Written problem:
Could you repeat the data between the lines holding "Task: Click help" and "Action: click(160, 279)", inclusive, swapping "help icon" for "info icon" and leaving everything else unchanged? Leave the pictures out of your answer.

Data:
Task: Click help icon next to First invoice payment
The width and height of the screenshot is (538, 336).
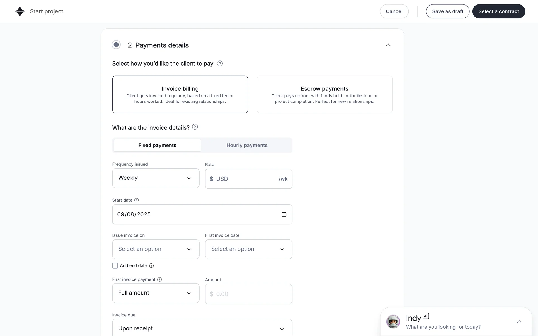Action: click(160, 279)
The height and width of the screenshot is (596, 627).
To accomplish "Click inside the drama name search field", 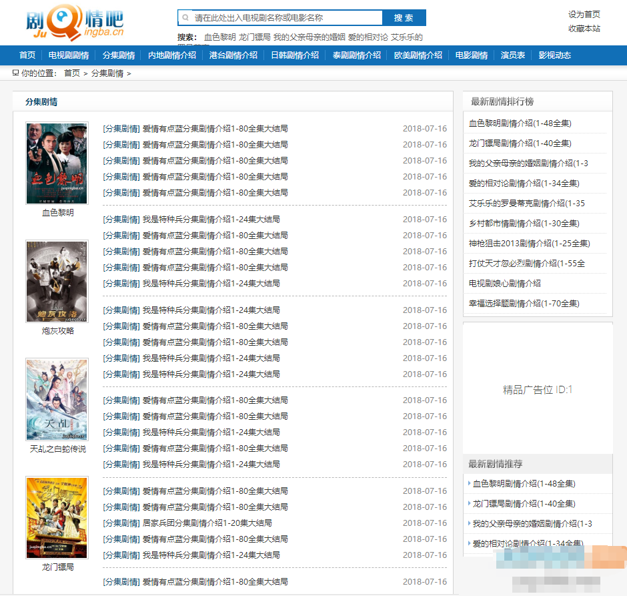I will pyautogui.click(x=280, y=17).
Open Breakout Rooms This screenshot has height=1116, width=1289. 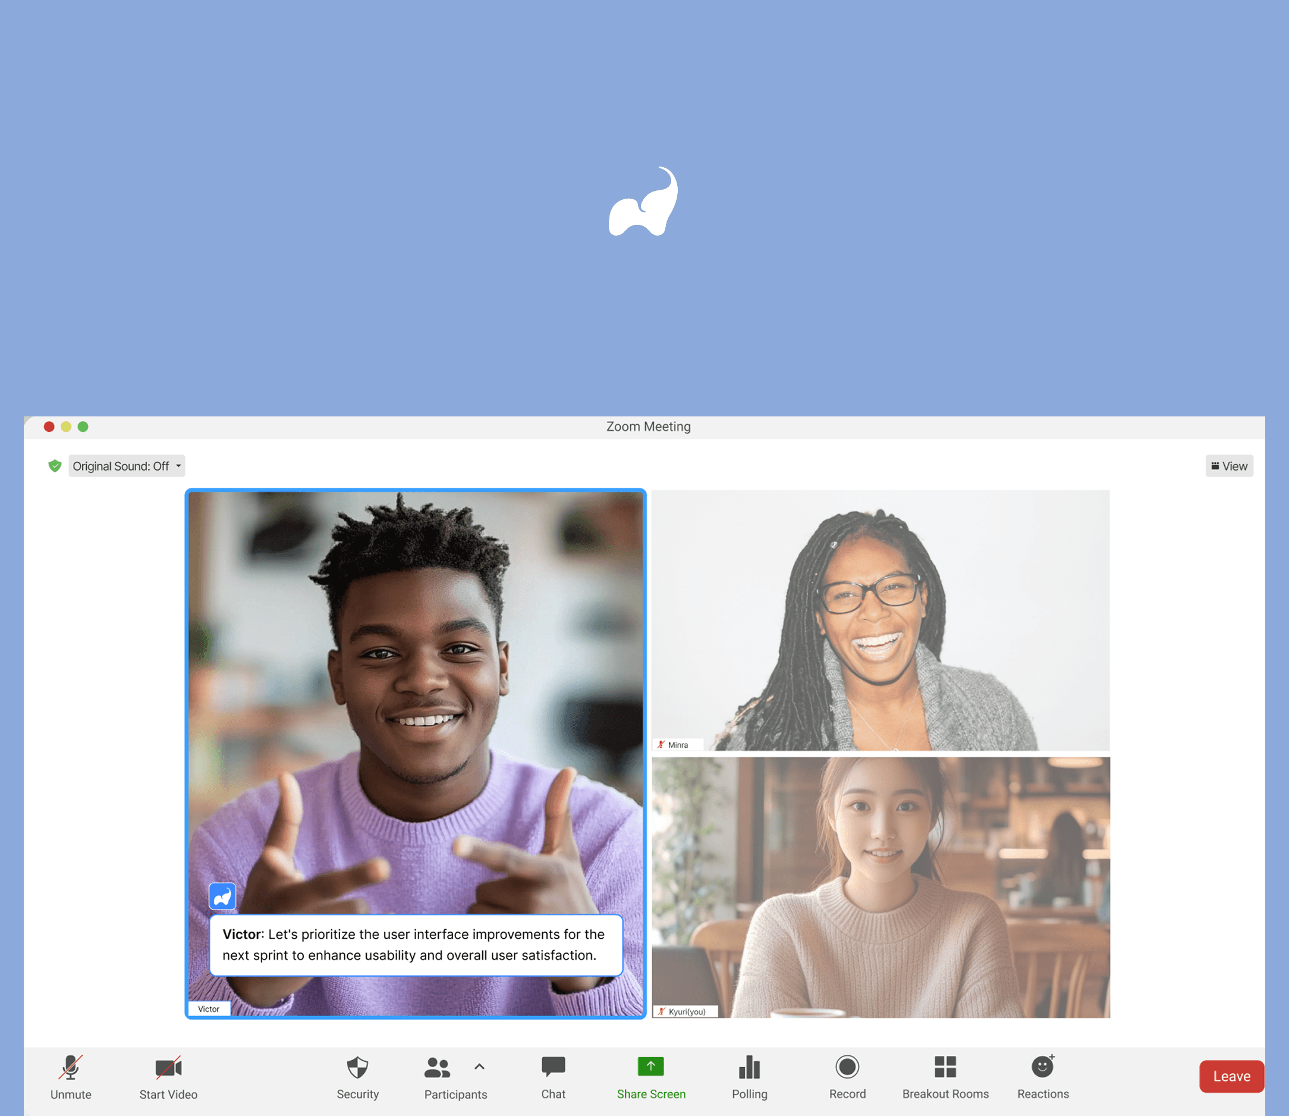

--

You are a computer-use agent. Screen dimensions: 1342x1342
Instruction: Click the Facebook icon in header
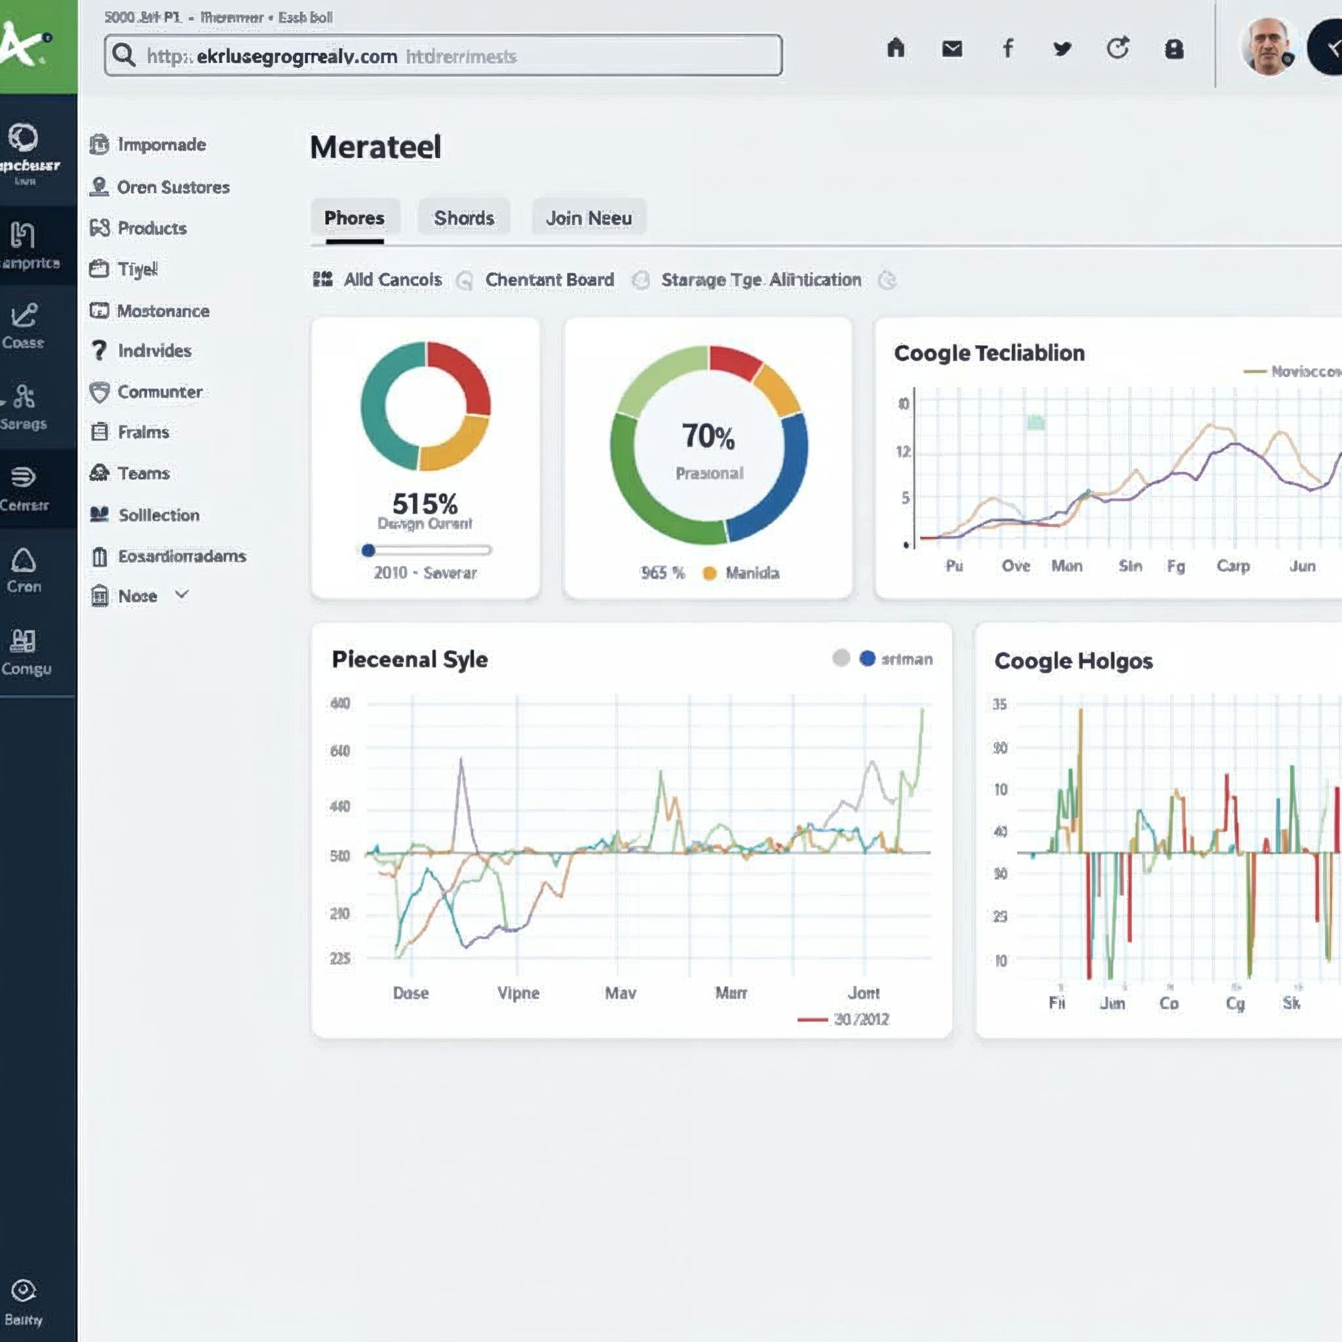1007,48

Answer:
Task: Click info icon next to First invoice payment
The width and height of the screenshot is (538, 336).
Action: click(160, 279)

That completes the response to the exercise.